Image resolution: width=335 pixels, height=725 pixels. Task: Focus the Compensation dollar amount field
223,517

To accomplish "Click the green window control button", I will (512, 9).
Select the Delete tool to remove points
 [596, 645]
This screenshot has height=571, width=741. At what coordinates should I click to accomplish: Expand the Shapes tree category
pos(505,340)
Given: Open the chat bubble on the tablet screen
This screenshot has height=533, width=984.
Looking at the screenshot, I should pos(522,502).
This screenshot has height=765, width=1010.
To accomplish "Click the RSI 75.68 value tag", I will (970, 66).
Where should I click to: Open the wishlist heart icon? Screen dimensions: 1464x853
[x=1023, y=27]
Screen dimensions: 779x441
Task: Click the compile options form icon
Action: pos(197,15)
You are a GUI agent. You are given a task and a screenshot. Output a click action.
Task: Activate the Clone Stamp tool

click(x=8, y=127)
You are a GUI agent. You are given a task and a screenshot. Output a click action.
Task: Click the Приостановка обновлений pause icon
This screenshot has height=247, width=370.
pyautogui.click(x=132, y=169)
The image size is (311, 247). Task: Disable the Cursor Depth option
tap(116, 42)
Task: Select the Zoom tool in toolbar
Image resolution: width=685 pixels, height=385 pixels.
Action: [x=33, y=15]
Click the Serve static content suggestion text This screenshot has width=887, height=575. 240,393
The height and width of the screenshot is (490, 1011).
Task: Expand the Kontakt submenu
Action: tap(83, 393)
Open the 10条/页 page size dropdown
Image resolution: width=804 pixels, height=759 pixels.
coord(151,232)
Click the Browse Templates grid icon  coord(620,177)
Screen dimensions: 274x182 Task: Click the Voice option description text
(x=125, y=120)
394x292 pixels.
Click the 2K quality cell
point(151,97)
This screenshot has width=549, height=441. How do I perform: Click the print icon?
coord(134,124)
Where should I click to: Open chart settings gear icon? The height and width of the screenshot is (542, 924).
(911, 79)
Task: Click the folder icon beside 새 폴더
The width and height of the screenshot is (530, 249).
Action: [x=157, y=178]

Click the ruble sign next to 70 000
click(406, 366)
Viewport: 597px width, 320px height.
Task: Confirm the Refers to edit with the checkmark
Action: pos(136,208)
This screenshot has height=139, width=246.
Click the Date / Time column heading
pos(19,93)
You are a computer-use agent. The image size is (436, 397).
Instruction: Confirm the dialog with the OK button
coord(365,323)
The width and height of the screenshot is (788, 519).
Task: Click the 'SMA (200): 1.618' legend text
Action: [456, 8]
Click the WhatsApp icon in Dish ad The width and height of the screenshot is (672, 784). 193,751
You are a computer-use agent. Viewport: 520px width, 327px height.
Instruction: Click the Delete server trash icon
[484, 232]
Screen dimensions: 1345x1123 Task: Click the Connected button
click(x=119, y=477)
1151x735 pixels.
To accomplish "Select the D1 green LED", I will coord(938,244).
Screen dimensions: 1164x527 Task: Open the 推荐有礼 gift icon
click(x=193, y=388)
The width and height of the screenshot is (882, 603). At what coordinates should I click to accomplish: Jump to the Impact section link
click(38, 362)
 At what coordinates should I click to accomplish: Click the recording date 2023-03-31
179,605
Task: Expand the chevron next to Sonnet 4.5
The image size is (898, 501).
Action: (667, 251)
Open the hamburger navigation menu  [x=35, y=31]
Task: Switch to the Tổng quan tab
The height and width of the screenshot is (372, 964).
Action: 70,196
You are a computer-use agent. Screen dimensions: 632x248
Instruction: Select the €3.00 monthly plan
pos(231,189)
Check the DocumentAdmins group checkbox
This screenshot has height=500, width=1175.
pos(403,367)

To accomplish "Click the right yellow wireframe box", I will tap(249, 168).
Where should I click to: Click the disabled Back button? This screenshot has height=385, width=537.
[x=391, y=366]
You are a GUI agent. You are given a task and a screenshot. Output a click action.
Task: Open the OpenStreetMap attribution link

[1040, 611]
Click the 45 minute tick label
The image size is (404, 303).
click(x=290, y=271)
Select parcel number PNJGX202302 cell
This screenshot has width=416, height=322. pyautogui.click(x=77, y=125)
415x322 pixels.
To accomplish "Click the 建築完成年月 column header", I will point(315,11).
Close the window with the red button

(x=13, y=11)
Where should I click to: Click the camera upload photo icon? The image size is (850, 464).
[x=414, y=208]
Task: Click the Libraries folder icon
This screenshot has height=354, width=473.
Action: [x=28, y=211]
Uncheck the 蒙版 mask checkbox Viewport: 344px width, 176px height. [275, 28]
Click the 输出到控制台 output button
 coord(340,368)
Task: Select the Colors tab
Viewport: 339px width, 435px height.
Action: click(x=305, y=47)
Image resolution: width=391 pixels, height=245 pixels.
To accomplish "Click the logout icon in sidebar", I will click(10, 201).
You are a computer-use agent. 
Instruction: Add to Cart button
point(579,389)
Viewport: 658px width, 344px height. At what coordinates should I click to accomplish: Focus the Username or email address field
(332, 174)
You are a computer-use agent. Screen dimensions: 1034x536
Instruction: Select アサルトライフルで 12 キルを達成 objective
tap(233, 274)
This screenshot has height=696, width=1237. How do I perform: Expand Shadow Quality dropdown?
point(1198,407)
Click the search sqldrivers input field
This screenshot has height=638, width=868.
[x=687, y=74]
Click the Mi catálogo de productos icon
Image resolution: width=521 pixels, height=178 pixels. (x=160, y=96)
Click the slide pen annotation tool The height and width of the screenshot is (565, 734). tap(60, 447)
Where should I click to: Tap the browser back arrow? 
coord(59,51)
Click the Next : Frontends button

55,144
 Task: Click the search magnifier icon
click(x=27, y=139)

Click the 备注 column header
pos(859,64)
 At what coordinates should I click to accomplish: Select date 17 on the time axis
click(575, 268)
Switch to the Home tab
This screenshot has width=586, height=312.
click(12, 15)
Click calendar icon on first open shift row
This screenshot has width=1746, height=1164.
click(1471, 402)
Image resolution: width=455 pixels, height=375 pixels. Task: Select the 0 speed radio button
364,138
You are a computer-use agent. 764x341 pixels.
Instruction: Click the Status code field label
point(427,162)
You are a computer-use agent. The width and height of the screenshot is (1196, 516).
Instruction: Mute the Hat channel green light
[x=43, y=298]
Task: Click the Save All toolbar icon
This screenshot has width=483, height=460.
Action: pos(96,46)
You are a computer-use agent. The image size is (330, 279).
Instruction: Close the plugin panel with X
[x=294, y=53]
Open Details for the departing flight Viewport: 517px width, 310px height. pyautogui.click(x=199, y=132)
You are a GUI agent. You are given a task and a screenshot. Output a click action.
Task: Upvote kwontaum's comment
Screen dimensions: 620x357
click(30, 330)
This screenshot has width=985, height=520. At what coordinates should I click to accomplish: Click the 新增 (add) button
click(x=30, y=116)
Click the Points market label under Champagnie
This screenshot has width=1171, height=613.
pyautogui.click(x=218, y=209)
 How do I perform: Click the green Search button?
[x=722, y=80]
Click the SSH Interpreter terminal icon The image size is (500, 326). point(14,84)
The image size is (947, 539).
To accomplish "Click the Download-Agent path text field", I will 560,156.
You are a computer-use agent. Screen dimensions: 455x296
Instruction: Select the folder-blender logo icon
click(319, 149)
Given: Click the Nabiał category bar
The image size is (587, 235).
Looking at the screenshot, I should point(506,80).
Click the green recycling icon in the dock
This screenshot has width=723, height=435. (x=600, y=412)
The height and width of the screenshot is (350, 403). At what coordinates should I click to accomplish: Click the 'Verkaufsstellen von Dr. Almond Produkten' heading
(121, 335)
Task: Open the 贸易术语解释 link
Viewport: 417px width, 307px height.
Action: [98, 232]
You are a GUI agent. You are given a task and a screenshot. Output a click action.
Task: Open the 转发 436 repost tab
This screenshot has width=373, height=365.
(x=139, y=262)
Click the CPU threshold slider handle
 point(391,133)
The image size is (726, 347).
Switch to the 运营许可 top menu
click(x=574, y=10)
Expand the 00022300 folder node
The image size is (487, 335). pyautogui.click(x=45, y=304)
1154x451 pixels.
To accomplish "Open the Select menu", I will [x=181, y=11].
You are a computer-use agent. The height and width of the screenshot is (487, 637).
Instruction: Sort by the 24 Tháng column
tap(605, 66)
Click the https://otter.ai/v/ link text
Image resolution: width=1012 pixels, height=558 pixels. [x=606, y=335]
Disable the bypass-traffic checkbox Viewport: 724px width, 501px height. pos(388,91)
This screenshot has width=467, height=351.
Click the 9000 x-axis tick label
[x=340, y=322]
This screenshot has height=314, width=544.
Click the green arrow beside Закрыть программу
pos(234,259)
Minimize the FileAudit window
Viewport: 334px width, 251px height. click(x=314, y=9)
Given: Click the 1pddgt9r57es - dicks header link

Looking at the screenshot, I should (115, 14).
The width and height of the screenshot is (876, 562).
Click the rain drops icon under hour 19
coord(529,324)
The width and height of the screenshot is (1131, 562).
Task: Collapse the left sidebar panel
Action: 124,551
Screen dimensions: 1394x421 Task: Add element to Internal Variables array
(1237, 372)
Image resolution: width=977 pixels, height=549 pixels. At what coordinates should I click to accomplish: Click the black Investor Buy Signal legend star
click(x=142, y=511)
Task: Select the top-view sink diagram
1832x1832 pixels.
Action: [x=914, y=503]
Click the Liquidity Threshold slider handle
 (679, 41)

* **Problem requirements**:
Nothing but lines that contain "will" should appear in the answer. Copy each from the records.

* **Solution below**:
To accomplish "Click the green window control button", I will (512, 9).
To accomplish "Click the RSI 75.68 value tag", I will (970, 66).
To accomplish "Select the D1 green LED", I will coord(938,244).
To accomplish "Click the right yellow wireframe box", I will tap(249, 168).
To accomplish "Click the 建築完成年月 column header", I will point(315,11).
To accomplish "Click the logout icon in sidebar", I will click(10, 201).
To accomplish "Click the Download-Agent path text field", I will 560,156.
To accomplish "Open the Select menu", I will [x=181, y=11].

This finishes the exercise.